Laudanum, c’est le pseudonyme de Matthieu Malon, lorsqu’il délaisse ses bluettes françaises pour laisser libre cours à son imaginaire électro-rock débridé en langue anglaise (unbridled, donc !). Son troisième opus, peut-être moins immédiat, s’apprécie au fil des écoutes (ne pas y voir une excuse un peu facile pour la livraison tardive de cette chronique, mais c’est la réalité !).
Après une introduction toute en douceur sur l’énigmatique "Drekjnd#1" (transition habile entre l’électro des deux premiers albums et le retour des guitares distordues), le ton est donné dès l’oppressant "Losing Focus" : la tension monte, le rythme s’accélère avant que les brides ne soient lâchées à mi-parcours pour un final explosif.

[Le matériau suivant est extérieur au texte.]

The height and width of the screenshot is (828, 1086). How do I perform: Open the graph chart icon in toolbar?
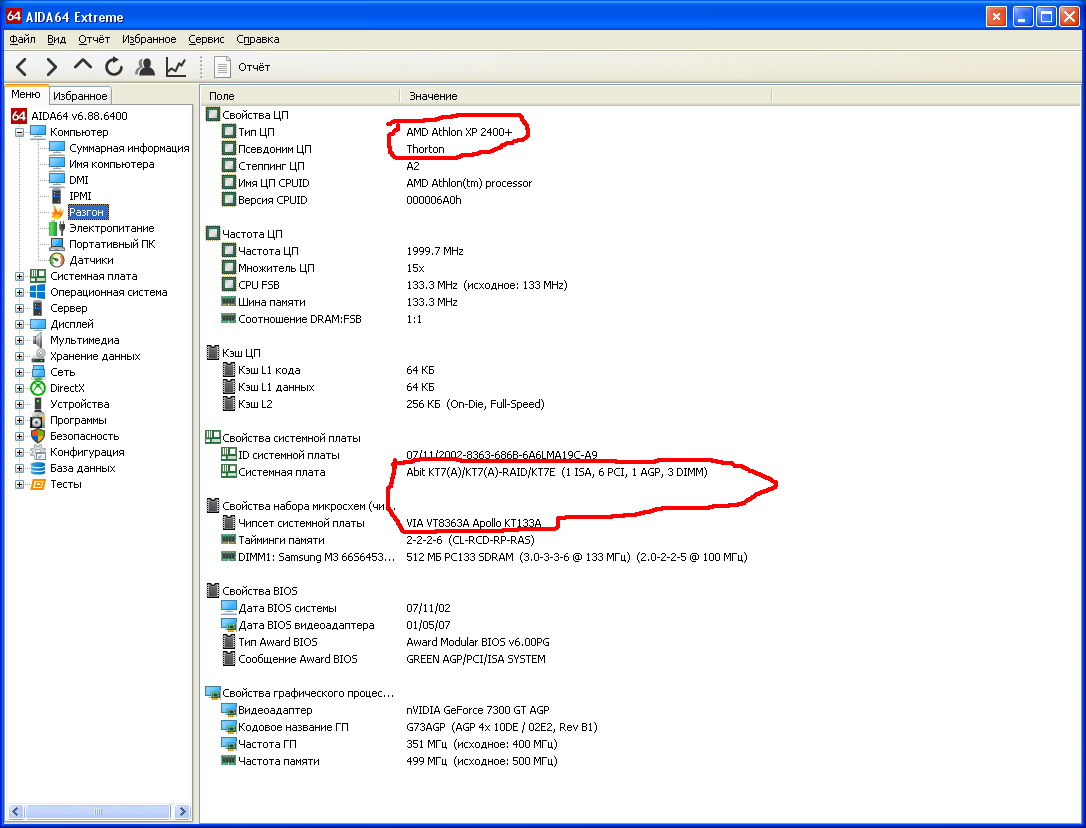click(176, 67)
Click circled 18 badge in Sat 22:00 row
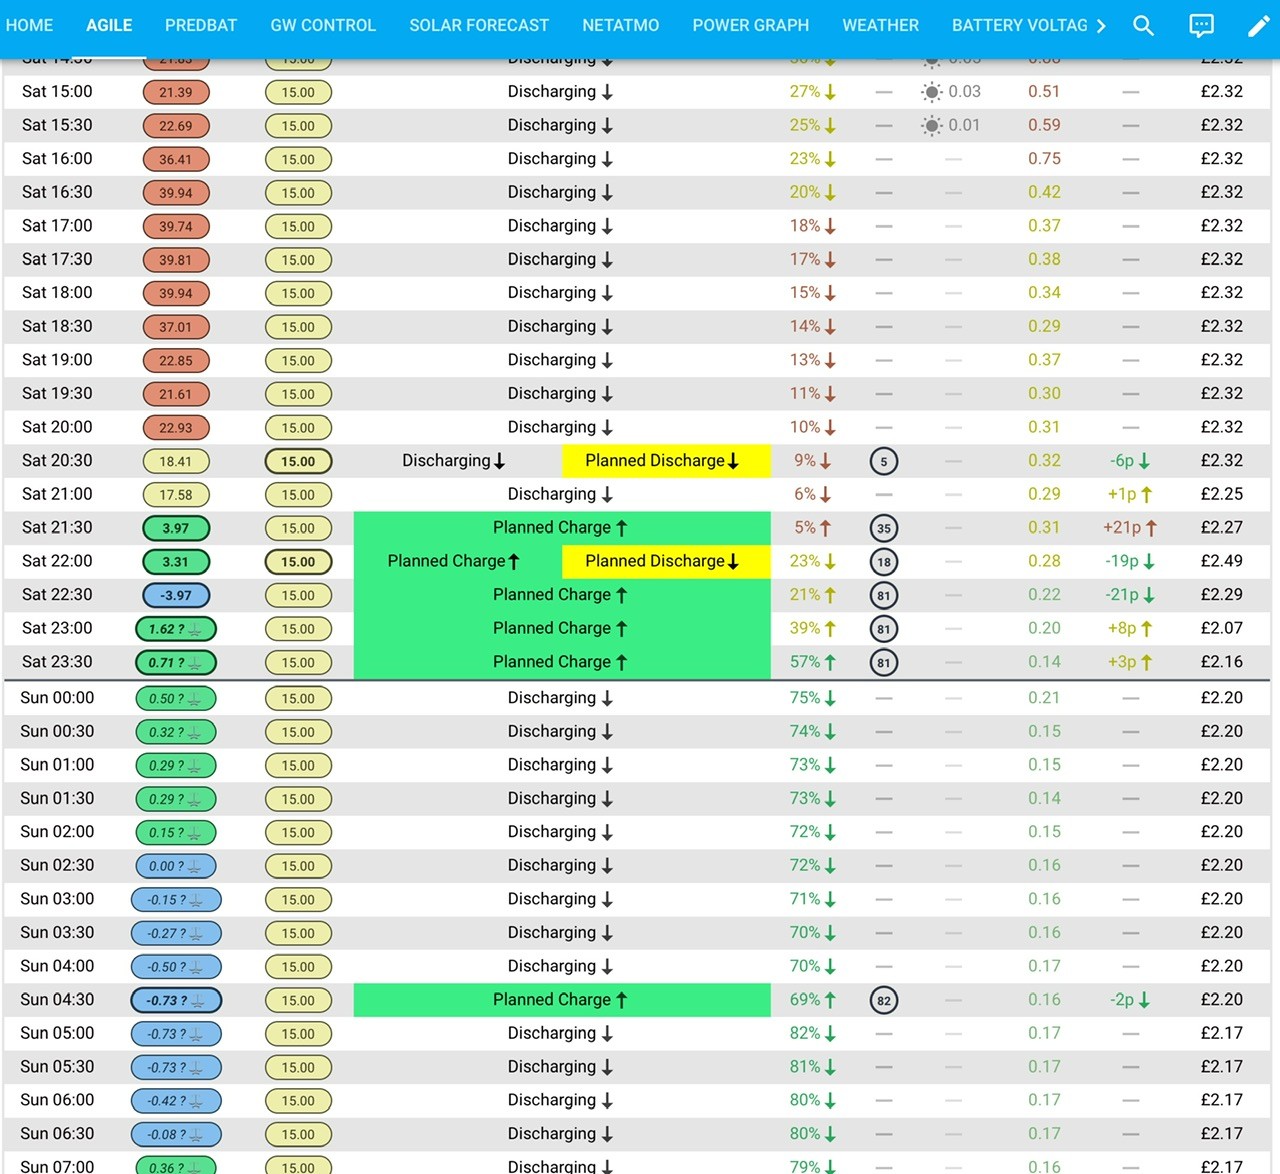This screenshot has height=1174, width=1280. (x=884, y=562)
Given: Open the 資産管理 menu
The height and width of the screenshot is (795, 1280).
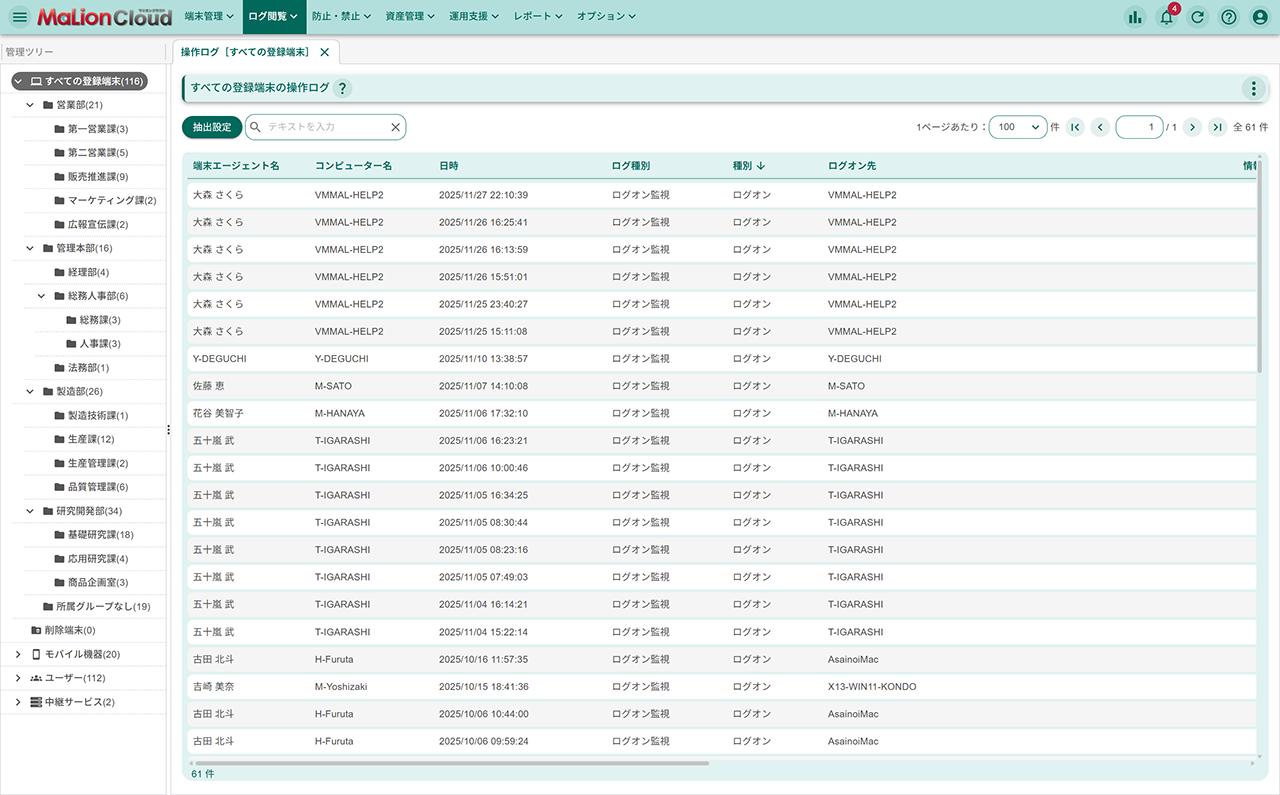Looking at the screenshot, I should pyautogui.click(x=410, y=17).
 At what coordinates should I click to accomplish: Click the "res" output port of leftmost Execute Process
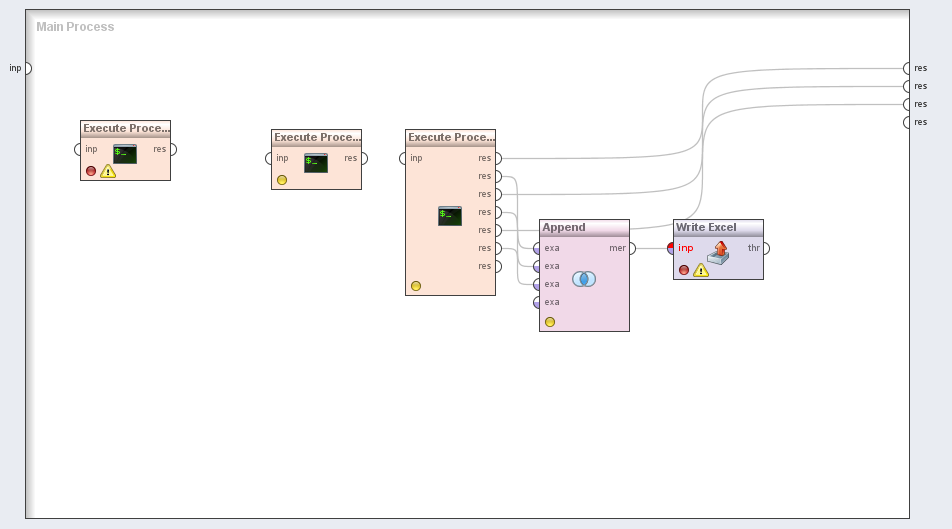[x=172, y=149]
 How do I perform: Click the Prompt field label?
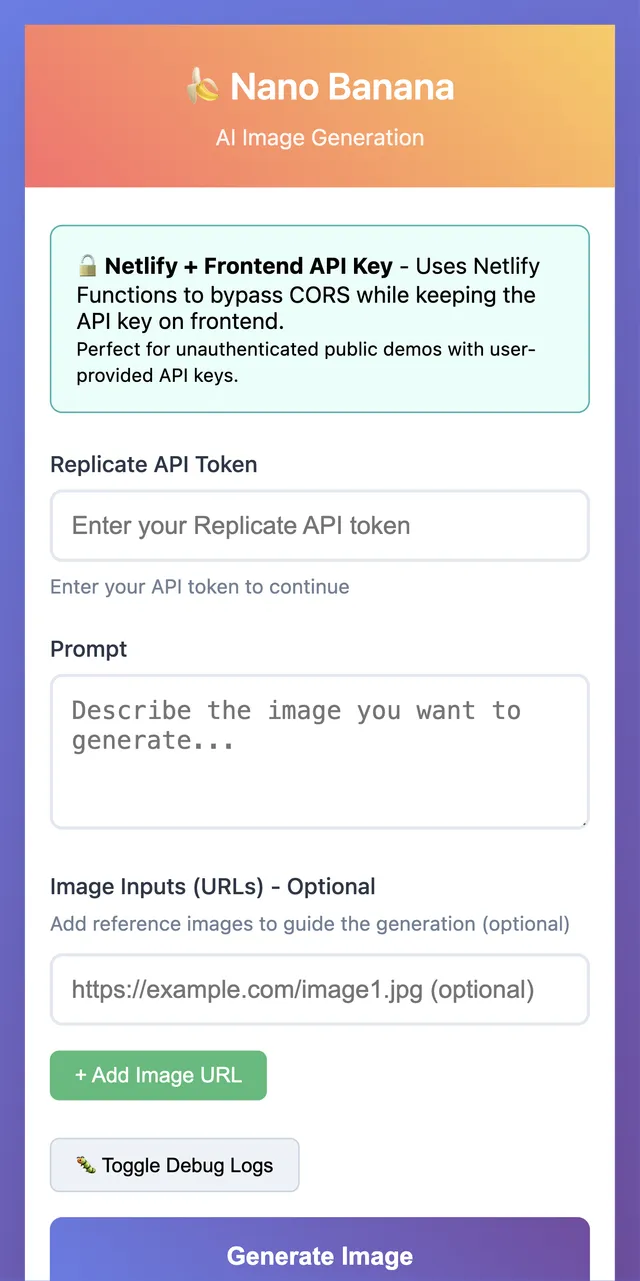88,649
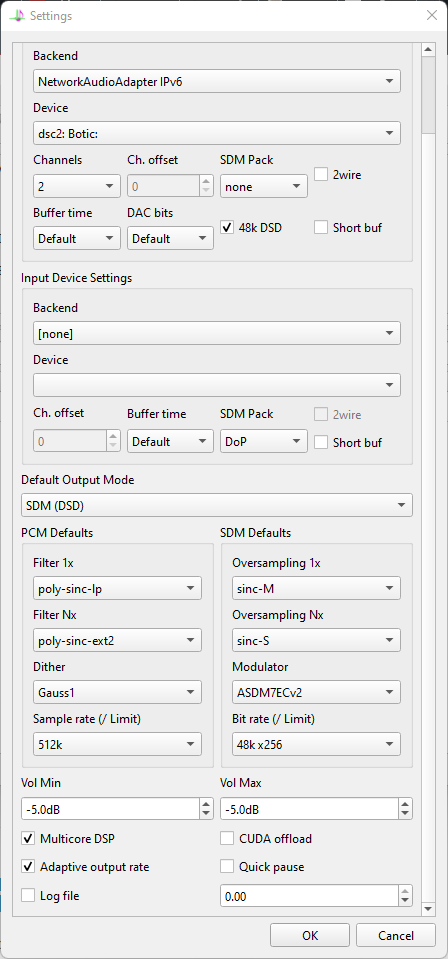Increase Vol Min with up arrow
Screen dimensions: 448x959
pos(207,804)
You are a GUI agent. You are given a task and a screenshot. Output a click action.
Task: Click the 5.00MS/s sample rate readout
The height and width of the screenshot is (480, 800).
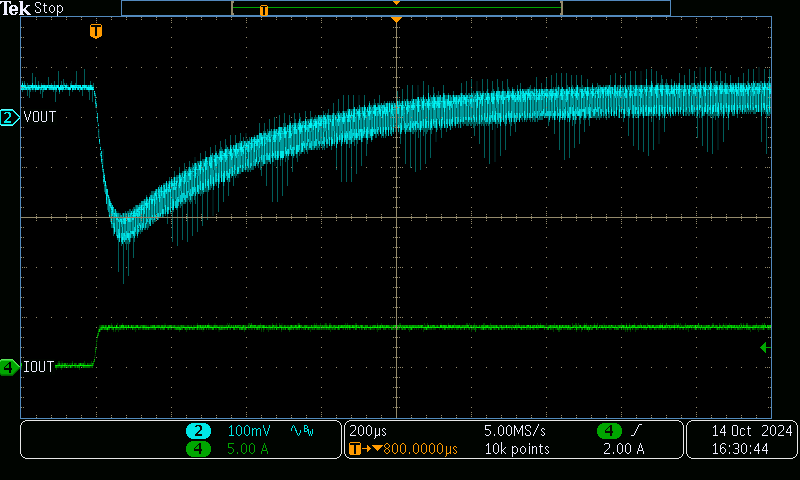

Ce début tonitruant fait malheureusement ressortir par opposition, les faiblesses de "We Are Not An Open Book" ; Laudanum est Français et comme pour la plupart de nos compatriotes qui se risquent dans la langue de Shakespeare, l’accent frenchie prononcé peut provoquer des réactions épidermiques chez les puristes… Autant ça passe sur les titres musclés, autant ça devient délicat sur les morceaux plus lents ("Dead Champions").
Pas le temps cependant de développer l’ombre d’un début de critique : la bombe survitaminée "Dopamine" (véritable point d’orgue de l’album) vient rapidement dissiper (dynamiter ?) les doutes ! Une rythmique envoûtante et l’alternance de plages calmes / noisy se chargent de remettre les pendules à l’heure.
L’alternance se poursuit tout au long de ce Decades imprévisible et jouissif : instrumentaux délurés ("Bada Bing", "Birth School Work Death"), souvenir des feu Boo Radleys ("No One Else On Earth") ou de Diabologum (les premières notes de " See You Around" rappellent l’atmosphère et l’anglais décomplexé des premiers albums, avant de s’enfoncer dans un territoire plus sauvage, moins balisé).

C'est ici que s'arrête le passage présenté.